Every line holding the string "computer" should be copied out of the listing.

··········

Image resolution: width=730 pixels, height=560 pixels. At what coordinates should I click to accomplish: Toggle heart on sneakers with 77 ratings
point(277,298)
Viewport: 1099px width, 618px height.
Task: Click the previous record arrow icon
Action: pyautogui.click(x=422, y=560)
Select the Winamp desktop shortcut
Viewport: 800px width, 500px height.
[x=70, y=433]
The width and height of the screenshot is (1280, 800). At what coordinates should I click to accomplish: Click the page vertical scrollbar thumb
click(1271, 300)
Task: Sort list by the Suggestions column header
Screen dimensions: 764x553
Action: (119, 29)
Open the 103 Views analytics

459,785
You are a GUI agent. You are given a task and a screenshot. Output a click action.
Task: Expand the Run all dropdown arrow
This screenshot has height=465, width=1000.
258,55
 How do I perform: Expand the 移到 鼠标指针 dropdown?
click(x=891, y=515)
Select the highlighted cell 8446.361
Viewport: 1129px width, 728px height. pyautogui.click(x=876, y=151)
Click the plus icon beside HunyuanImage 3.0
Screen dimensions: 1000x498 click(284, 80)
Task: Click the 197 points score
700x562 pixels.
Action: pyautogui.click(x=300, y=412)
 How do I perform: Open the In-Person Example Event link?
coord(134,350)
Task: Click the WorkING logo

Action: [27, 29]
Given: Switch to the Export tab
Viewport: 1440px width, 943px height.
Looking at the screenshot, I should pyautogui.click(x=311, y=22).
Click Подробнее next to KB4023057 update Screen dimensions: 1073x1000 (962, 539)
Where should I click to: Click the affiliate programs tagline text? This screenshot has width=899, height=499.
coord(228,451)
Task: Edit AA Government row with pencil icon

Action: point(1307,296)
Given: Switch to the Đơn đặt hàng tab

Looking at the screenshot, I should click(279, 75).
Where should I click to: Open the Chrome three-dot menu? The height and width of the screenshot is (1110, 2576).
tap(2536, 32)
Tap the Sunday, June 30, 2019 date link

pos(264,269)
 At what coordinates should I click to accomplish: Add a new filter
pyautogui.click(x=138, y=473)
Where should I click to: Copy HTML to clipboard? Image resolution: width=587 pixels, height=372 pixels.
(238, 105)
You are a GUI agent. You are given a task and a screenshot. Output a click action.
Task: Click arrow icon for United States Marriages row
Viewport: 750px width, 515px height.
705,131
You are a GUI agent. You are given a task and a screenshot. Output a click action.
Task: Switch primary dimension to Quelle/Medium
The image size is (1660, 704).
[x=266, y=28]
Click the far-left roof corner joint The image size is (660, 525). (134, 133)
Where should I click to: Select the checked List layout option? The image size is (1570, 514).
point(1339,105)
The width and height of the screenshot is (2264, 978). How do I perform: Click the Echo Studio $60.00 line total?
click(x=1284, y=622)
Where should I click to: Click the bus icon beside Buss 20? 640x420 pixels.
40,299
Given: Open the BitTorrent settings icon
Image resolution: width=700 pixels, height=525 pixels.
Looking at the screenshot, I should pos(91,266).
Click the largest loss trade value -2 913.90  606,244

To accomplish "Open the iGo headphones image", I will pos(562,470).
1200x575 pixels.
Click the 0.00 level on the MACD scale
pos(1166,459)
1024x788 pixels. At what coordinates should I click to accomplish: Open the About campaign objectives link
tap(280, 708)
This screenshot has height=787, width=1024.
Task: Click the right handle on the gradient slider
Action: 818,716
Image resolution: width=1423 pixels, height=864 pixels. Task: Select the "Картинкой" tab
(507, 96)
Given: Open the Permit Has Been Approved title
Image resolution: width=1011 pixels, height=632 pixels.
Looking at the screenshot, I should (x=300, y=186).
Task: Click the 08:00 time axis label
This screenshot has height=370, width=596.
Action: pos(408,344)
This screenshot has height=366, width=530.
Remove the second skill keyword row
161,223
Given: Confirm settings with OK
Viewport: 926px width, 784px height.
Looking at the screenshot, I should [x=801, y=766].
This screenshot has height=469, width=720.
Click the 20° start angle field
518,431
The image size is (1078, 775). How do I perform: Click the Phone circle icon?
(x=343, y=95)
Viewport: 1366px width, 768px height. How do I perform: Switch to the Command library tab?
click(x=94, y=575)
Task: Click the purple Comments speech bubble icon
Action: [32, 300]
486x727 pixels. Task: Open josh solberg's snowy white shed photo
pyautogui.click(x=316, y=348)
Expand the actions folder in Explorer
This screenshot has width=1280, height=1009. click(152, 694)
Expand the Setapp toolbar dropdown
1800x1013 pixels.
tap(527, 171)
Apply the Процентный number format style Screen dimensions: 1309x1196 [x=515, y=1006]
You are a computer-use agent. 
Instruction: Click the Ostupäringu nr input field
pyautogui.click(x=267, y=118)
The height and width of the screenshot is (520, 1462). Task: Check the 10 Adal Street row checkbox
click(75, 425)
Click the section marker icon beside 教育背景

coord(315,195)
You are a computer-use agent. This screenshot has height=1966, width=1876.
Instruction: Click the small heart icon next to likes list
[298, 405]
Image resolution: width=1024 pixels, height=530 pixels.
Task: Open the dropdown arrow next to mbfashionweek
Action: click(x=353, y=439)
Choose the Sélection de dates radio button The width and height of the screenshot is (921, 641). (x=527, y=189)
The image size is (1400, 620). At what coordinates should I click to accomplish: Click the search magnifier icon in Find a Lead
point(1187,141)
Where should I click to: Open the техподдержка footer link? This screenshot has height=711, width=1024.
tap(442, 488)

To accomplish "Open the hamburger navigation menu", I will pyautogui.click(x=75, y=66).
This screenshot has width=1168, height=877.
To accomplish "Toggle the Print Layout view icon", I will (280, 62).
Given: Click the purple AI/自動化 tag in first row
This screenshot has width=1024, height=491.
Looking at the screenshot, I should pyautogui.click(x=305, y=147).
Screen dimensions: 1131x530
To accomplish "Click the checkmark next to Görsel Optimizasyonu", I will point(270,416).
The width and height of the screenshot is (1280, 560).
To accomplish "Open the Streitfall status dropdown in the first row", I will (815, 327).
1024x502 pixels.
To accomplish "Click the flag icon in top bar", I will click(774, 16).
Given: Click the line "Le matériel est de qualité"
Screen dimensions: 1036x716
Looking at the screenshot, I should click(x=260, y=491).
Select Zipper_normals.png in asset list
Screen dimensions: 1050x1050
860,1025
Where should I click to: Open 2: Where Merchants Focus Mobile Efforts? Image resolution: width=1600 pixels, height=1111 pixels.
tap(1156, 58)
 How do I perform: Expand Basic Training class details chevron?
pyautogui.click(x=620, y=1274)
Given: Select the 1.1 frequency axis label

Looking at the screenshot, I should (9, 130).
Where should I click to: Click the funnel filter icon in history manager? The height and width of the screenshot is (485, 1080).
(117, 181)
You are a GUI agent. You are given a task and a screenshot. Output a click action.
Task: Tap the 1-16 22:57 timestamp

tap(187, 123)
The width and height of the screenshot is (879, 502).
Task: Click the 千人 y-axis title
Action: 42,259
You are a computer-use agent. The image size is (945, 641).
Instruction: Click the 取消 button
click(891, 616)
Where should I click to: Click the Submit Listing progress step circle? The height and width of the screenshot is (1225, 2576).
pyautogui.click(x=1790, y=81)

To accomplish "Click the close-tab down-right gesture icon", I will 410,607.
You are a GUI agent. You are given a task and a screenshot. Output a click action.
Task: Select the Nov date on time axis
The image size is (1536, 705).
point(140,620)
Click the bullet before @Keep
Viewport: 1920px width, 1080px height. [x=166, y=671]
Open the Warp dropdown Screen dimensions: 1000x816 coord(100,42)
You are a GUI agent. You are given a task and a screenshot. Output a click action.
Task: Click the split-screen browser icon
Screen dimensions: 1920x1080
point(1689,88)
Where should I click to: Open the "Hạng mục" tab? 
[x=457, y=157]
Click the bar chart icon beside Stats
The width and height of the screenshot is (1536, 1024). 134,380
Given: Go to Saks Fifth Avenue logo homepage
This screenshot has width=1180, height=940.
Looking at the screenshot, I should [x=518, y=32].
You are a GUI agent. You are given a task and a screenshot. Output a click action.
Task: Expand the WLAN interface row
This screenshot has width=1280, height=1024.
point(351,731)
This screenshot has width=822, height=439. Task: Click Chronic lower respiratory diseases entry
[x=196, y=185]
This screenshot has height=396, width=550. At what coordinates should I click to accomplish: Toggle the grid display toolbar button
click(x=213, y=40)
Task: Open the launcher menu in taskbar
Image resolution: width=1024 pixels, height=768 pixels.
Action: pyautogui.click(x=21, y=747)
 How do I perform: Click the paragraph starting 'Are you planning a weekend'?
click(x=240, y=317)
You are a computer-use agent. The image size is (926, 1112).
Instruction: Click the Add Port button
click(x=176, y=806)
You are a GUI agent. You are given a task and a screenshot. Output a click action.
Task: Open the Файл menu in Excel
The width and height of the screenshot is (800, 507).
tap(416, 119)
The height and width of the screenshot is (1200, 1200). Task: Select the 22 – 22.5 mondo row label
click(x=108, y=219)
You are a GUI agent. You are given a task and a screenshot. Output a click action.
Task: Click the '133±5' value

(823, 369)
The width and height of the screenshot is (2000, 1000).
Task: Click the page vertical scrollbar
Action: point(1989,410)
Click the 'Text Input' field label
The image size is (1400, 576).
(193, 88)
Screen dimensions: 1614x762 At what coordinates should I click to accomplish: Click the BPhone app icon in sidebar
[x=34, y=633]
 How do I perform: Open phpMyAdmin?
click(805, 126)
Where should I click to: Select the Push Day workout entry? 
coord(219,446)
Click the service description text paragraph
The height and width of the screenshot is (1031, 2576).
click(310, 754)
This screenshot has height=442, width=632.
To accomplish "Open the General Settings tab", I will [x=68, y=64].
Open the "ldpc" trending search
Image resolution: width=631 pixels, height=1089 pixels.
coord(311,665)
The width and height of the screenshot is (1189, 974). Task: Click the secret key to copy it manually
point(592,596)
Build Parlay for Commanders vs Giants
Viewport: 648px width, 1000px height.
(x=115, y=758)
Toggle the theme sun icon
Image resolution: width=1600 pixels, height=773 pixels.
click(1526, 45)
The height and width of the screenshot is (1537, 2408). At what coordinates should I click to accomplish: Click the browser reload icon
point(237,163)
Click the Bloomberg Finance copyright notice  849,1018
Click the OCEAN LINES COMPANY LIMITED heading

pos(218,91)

··········

Result for this exercise:
You are a computer-use agent. 
You are a computer-use agent. This screenshot has height=1966, width=1876.
You are a computer-use agent. The image size is (945, 641).
You are a computer-use agent. The image size is (926, 1112).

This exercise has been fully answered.